In his admonition of global indifference in the fact of extreme injustice, Imran Khan spoke the language that world leaders and UN officials will be all too familiar with. Imran Khan spoke of the need to protect human life against genocidal ambitions, he spoke about the need to restrain a political system that remains on the verge of becoming a regime hellbent on regional domination, he spoke for the rights of an oppressed minority facing extinction at the hands of a movement that seeks to enslave or exterminate minorities. And what was the global response? Tragically, the response was that of silence.

Kashmiris continue to dodge bullets whilst the world remains largely unaware of the situation due to a carefully constructed internet and electricity blackout which has turned Kashmir into not only a vast and militarised physical prison but also an information prison. As more and more occupation forces flood into Kashmir, bringing with them the heavy machinery of modern warfare, the fate of the civilian population largely hinges on the world taking some form of action to roll back the BJP’s war machine.

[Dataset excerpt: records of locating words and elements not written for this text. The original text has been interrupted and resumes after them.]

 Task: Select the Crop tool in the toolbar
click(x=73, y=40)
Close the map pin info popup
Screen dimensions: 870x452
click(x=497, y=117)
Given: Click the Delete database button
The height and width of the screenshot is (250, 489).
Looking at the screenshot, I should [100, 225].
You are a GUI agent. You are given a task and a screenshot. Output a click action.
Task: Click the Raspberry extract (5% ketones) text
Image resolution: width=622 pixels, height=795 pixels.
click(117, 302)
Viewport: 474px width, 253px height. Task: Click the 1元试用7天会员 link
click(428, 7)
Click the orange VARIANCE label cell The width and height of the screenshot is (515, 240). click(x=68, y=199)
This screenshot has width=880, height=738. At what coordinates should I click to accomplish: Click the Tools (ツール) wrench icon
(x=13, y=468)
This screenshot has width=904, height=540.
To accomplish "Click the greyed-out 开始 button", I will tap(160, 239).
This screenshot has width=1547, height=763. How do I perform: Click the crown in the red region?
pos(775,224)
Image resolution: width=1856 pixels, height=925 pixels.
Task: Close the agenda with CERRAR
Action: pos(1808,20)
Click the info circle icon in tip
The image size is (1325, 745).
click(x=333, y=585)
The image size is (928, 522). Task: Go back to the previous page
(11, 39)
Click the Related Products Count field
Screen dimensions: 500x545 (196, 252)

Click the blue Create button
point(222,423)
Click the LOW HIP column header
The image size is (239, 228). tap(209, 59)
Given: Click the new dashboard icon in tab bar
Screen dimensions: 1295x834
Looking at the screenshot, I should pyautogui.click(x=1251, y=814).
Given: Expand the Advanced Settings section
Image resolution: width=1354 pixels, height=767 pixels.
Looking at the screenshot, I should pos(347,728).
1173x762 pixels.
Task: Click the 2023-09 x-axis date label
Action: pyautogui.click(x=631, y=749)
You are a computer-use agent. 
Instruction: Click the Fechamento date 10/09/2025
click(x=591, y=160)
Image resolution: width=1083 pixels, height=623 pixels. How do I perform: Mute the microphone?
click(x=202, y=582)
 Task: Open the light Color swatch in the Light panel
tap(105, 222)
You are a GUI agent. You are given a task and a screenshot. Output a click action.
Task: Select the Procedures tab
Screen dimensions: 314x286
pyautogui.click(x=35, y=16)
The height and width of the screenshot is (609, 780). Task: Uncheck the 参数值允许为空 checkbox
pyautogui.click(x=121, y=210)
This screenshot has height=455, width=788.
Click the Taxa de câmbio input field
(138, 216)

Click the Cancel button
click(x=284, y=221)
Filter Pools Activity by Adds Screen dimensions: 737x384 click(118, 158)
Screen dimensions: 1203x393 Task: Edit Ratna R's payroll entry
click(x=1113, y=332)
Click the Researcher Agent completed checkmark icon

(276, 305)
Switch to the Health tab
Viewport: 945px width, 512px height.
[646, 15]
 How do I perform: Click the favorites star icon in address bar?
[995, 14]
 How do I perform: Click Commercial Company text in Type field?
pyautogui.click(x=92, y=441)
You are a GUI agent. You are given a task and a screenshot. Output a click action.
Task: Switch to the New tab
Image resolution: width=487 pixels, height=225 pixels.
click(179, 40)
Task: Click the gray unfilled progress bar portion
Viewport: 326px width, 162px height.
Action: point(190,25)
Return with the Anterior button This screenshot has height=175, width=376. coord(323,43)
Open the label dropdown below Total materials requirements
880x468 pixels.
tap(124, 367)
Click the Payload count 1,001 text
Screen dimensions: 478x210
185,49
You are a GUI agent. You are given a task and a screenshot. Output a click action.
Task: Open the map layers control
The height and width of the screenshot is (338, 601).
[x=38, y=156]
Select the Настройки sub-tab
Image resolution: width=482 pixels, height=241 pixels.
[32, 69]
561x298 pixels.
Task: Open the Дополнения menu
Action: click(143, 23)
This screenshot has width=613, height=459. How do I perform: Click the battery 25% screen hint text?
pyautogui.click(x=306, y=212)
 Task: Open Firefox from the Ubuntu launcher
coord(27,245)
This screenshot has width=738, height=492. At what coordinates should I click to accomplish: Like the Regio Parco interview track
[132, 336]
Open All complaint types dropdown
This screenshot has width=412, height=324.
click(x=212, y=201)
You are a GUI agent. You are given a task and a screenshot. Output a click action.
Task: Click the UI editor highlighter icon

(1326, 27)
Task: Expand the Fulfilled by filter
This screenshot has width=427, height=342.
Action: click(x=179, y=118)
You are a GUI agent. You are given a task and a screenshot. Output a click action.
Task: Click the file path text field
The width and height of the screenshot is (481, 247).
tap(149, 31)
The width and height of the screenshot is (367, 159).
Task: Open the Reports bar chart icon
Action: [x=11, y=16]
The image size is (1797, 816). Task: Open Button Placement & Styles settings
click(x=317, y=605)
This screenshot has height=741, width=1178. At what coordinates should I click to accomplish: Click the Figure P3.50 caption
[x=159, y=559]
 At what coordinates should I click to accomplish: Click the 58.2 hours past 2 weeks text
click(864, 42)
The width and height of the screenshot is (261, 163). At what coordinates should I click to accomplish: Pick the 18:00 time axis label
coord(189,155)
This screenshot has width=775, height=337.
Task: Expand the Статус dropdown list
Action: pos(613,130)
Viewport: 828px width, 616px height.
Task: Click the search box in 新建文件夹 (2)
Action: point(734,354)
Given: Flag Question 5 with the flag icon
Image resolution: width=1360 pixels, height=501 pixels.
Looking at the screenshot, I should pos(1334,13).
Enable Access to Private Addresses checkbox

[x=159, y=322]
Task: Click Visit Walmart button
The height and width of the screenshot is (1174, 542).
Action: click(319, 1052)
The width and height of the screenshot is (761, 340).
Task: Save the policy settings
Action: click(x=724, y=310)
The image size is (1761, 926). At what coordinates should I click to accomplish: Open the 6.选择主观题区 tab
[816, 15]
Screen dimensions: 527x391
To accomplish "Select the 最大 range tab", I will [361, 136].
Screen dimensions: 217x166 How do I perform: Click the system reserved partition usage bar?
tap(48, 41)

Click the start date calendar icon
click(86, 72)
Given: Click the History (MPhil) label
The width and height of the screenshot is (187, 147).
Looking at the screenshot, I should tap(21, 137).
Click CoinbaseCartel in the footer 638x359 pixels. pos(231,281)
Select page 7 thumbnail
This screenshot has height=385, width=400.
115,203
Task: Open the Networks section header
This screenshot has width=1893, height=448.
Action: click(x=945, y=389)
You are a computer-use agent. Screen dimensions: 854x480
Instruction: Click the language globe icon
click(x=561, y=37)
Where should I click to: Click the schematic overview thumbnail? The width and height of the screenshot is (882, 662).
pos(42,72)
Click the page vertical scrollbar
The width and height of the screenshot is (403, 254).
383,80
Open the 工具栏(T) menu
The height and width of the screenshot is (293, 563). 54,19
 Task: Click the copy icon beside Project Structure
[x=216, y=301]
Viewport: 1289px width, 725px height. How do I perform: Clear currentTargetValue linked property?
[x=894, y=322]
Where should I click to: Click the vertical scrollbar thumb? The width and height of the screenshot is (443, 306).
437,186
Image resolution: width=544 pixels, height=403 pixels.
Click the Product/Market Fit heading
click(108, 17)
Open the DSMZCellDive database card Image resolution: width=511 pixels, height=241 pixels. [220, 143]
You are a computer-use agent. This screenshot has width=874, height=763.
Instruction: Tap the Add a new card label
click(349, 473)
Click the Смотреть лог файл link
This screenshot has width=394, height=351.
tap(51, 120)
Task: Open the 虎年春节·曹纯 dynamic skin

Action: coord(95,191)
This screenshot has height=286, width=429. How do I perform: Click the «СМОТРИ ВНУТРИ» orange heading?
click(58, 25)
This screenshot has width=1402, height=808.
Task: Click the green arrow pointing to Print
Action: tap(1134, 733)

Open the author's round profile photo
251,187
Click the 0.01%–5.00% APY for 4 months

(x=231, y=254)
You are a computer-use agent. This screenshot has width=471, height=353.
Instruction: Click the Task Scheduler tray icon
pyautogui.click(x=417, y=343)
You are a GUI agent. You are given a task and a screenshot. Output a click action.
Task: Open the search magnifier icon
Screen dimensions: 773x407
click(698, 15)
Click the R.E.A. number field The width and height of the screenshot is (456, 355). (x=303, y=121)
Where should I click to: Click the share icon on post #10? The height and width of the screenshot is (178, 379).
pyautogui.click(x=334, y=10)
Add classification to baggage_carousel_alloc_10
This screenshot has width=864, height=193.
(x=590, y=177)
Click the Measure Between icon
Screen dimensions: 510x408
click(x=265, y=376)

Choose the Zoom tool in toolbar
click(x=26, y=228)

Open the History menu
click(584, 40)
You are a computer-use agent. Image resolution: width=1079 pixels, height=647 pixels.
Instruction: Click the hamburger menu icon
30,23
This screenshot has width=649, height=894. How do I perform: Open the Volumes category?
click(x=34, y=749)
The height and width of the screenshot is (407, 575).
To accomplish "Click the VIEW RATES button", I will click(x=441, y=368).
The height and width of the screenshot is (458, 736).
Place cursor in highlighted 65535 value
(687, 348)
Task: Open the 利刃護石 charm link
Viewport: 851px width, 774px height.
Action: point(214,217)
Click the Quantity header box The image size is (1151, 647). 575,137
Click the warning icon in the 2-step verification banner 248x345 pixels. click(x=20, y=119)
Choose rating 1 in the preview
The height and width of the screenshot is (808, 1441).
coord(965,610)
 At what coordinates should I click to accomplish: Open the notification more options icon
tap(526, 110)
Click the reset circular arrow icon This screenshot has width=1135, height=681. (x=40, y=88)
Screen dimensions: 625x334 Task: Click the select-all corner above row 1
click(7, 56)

The world has grown all too accustomed to major political leaders and activists shedding tears before the cameras at memorials to genocide and ethnic cleansing. Millions of dollars have been spent on monuments, mausoleums, films, art pieces and regular events held throughout the world to mark the tragic genocides and ethnic cleansings of the past. But when the world is faced with a clear opportunity to halt the advance of an ever more likely ethnic cleansing or genocide of Kashmiris, nothing is being said or done in the wake of Imran Khan’s clarion waring.

The great irony is that whilst the US and its allies have often gone to war under the false pretences of stopping ethnic cleansing where no such thing was happening, were Pakistani troops to cross the LOC (line of control in Kashmir) in an effort to stop potential ethnic cleansing/genocide, the world that increasingly has vested interests in India’s over-valued economy would likely condemn Pakistan and side with the aggressor.

Not only has the world been fed decades worth of lies about Pakistan, but when it comes to preventing genocide, the GDP of the aggressor nation is typically the most compelling decision making factor in the eyes of those who might otherwise think twice before turning their back on the proliferation of injustice.

And thus, one sees the world for what it is: a place that does not care a thing about the rights of an isolated, vulnerable and defenceless people facing extermination at the hands of one of the most expensively armed war machines. This trend however is not new. Justice as a driver of policy has always been conspicuously absent from the history of men and nations.

What has changed is that the levels of hypocrisy on the matter have become staggeringly high. If there is much bloodshed in Kashmir, the crocodile tears will certainly flow after the fact. But whilst there is still a chance to stop the bloodshed, the least the world can say is that Imran Khan was right and his detractors were wrong.